Troy. Warner Bros, 2004. Dir. Wolfgang Peterson. Perf. Brad Pitt, Eric Bana, Orlando Bloom, Peter O'Toole, Diane Kruger.
Biting the thumb at traditional Homeric plot, language, and ideologies, Troy manages to present a cinematographically excellent film surrounded by a brilliant score that would have been brilliant as an early-twentieth-century silent film. Unfortunately, characters such as Achilles (Pitt) and Hector (Bana) are hampered by stilted dialogue and shallow motivations, while Paris (Bloom) and Helen (Kruger) manage to drown their scenes in stiff romantic mush. Any semblance of reality in the film stems from its three sex scenes, which have all the drama and intrigue of traditional Hollywood affairs.
The defining performance belongs to Bana, who manages to fill a poorly scripted role with unexpected strength and humanity.
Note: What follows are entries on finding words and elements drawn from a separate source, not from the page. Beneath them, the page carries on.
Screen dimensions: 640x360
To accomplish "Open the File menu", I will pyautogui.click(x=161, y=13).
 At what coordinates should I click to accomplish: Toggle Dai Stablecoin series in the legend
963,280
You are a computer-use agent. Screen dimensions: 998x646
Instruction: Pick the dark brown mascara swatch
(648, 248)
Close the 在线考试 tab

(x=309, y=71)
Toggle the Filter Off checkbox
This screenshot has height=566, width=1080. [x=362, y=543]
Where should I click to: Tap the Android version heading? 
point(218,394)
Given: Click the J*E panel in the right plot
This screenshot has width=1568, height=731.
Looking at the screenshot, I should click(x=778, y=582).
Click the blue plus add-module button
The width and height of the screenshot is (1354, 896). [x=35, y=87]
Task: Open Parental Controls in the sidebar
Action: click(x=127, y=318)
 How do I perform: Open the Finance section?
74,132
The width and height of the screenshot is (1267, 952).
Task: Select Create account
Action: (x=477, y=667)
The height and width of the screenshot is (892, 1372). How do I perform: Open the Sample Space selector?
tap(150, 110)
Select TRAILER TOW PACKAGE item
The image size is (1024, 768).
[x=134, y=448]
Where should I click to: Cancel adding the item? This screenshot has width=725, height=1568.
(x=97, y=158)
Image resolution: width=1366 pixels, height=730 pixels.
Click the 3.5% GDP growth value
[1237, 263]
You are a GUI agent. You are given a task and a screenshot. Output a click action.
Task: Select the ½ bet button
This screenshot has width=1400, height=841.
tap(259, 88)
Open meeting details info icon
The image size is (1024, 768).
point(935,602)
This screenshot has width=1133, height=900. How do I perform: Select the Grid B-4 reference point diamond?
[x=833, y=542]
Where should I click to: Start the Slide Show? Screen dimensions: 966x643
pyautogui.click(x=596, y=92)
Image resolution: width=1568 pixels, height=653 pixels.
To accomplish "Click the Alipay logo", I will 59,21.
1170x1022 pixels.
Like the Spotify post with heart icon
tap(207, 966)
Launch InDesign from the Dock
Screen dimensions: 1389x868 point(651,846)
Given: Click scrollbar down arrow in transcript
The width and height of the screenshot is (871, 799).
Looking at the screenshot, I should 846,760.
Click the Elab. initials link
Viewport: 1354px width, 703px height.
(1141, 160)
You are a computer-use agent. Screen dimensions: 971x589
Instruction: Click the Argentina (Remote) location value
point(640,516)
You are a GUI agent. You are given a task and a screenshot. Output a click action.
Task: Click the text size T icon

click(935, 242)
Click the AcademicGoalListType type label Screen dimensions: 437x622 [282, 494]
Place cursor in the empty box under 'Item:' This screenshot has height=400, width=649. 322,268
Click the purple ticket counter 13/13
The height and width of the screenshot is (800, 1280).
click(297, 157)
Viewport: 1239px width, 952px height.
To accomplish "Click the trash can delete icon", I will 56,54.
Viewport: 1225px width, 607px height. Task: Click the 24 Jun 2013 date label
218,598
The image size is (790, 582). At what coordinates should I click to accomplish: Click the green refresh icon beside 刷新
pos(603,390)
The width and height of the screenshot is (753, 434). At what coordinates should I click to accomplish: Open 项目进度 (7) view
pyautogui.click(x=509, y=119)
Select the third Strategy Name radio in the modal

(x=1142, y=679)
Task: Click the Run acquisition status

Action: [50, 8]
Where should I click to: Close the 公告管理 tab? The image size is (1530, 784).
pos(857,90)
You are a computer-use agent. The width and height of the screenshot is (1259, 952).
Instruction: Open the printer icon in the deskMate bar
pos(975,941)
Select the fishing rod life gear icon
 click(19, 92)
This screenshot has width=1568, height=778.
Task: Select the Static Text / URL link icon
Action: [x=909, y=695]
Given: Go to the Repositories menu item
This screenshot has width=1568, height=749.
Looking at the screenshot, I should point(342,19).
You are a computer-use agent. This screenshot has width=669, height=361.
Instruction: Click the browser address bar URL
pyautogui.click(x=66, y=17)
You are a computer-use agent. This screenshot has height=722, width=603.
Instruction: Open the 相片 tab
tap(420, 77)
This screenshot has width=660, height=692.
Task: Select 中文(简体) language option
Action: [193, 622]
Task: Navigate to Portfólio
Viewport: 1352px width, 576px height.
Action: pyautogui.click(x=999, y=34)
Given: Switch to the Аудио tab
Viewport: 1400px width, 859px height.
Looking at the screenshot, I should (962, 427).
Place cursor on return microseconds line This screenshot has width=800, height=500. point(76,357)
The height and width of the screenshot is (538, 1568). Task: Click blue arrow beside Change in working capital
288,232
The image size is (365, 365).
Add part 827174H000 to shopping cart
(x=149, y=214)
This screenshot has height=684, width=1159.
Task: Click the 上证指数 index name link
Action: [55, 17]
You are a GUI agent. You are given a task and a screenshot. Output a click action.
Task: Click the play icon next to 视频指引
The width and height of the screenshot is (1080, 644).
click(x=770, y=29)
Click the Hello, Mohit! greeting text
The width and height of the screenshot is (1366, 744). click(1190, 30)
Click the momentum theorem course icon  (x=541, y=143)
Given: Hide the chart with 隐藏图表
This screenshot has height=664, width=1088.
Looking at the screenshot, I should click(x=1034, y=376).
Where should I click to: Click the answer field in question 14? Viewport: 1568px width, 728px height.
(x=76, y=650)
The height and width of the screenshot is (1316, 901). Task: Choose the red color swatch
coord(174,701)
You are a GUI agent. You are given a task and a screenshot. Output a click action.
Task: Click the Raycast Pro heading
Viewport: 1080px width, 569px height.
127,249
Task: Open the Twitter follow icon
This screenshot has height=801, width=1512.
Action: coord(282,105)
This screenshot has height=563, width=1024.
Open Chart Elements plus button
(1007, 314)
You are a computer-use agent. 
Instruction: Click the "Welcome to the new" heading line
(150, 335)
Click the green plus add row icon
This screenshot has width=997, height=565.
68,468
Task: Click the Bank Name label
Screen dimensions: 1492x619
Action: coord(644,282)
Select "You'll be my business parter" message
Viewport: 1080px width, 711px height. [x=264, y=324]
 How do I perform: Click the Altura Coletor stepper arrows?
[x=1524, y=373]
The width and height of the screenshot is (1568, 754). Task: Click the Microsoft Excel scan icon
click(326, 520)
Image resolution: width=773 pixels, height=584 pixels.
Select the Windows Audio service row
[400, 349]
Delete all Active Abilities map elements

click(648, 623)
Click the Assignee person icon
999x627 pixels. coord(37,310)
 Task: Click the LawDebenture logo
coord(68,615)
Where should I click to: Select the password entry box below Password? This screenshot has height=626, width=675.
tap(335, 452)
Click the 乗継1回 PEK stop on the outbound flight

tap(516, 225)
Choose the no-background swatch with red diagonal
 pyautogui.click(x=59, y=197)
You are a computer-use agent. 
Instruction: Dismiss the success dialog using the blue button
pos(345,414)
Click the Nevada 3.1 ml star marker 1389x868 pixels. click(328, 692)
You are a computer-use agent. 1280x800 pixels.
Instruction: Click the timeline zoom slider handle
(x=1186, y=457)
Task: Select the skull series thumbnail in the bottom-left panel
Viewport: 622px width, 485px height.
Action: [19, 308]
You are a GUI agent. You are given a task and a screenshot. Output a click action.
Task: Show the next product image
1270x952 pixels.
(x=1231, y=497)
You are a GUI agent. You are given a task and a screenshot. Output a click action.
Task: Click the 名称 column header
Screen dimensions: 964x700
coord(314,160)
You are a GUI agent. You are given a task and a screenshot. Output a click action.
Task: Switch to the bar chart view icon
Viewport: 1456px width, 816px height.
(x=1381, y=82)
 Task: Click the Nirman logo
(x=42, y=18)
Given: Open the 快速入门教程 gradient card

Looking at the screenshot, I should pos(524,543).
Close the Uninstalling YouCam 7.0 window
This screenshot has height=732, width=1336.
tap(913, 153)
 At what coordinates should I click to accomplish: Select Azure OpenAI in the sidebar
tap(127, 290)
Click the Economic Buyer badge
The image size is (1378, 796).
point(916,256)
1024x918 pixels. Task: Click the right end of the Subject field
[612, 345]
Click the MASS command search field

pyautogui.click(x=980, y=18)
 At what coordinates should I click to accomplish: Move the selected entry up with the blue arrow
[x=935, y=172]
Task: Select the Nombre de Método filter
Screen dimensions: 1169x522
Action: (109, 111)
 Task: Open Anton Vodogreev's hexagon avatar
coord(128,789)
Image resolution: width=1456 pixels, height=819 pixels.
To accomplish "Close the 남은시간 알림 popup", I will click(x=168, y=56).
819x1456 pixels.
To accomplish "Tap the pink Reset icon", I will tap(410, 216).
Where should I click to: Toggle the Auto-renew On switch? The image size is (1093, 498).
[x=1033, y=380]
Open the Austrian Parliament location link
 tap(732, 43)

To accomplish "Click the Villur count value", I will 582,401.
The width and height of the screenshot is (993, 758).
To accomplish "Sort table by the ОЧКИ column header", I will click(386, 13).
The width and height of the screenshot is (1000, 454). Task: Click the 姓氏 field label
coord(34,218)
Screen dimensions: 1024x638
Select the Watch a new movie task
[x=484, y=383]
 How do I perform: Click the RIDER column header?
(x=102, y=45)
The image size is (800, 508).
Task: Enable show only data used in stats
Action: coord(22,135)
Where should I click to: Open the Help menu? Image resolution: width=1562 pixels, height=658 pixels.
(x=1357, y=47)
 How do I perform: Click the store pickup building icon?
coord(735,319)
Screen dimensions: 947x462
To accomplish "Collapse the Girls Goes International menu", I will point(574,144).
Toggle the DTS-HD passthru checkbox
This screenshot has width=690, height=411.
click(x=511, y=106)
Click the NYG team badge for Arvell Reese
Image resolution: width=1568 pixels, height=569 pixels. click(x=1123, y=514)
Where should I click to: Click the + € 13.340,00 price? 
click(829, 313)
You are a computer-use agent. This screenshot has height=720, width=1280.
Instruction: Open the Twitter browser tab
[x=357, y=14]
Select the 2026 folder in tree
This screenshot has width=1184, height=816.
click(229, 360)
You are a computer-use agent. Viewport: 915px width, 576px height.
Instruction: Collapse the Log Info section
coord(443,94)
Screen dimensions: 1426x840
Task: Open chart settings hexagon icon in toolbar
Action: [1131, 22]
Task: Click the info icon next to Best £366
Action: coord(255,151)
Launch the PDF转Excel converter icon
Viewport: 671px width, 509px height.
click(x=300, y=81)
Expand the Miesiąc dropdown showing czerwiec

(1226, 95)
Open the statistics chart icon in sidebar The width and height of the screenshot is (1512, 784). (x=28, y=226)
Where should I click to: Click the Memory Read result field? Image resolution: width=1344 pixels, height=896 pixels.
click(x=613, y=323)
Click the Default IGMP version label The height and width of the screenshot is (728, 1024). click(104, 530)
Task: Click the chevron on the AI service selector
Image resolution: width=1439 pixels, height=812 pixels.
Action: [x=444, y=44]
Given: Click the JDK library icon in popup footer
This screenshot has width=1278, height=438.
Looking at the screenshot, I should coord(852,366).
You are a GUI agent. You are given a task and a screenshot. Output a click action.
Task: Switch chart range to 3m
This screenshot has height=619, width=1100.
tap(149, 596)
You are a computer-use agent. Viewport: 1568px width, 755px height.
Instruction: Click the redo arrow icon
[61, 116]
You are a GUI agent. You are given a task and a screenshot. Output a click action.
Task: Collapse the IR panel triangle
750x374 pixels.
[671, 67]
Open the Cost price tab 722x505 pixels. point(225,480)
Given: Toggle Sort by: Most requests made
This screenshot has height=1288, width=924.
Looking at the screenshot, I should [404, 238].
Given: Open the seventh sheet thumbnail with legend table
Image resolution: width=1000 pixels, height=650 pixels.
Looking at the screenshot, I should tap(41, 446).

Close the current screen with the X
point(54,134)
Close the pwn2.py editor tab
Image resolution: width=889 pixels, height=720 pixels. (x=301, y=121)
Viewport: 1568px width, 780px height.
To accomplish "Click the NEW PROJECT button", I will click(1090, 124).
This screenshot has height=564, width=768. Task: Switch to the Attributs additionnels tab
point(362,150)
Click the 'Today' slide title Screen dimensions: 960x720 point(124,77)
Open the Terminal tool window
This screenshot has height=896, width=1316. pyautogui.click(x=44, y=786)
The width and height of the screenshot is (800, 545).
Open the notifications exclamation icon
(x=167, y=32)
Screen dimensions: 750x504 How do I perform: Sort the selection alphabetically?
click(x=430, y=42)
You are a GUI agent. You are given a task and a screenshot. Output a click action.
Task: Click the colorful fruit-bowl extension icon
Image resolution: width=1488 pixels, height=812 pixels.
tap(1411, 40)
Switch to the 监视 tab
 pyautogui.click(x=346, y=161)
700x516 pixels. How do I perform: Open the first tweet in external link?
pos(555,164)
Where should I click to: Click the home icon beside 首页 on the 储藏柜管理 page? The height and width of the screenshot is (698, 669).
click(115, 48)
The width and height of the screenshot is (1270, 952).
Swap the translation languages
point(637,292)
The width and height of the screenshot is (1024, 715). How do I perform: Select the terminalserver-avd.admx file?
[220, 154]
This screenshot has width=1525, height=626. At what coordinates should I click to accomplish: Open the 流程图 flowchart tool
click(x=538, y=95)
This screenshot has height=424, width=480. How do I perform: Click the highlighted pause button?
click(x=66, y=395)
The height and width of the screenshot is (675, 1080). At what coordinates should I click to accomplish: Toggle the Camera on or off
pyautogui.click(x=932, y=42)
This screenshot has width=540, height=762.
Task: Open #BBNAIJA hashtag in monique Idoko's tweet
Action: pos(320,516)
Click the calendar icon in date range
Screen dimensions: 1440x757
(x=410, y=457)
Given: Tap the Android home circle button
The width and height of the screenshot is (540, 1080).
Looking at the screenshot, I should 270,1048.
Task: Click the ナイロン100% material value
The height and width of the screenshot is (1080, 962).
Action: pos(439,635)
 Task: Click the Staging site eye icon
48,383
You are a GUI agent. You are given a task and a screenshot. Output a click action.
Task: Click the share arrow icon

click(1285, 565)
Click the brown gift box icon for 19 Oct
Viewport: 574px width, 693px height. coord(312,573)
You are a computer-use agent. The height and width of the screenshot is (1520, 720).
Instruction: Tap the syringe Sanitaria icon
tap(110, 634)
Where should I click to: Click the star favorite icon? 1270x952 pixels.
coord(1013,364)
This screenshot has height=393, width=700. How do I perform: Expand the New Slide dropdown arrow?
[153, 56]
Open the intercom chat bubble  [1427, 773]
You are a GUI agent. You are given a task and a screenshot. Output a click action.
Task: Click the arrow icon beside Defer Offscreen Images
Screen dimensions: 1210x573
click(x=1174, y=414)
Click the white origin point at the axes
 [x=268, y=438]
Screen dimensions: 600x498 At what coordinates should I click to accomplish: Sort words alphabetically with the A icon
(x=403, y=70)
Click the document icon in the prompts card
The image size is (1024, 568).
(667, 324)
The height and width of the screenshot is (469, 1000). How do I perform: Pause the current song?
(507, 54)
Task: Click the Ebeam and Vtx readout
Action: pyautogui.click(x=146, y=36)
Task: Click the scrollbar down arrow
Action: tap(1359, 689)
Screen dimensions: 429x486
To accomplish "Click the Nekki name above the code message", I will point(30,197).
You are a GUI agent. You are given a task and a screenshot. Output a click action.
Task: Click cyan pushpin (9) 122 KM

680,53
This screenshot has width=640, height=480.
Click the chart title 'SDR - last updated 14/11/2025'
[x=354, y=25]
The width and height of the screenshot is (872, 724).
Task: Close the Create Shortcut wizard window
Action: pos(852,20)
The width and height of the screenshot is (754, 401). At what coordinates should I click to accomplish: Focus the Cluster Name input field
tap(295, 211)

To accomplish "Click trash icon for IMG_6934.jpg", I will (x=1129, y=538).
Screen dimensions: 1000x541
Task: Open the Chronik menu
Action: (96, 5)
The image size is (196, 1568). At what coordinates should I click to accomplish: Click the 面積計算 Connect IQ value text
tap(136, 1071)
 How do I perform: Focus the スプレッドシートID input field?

Unfortunately, in true epic style, the camera rarely gives viewers close glimpses into Hector's life or passions, so Bana's striking performance remains rough around its edges. Similarly, Hector's character is one of the few who meets a Homeric ending, as David Benioff manages to contort the Iliad nearly beyond recognition into a predictably ahistoric Hollywood ending.
End results? Fans of Homer will be frustrated by the script's extreme liberties, while viewers who have never read the Iliad will be confused by the rapid plot, poorly introduced characters, and generic themes. The cinematography, sound, and film editing are worth watching, but are among the only redeeming aspects of the film overall.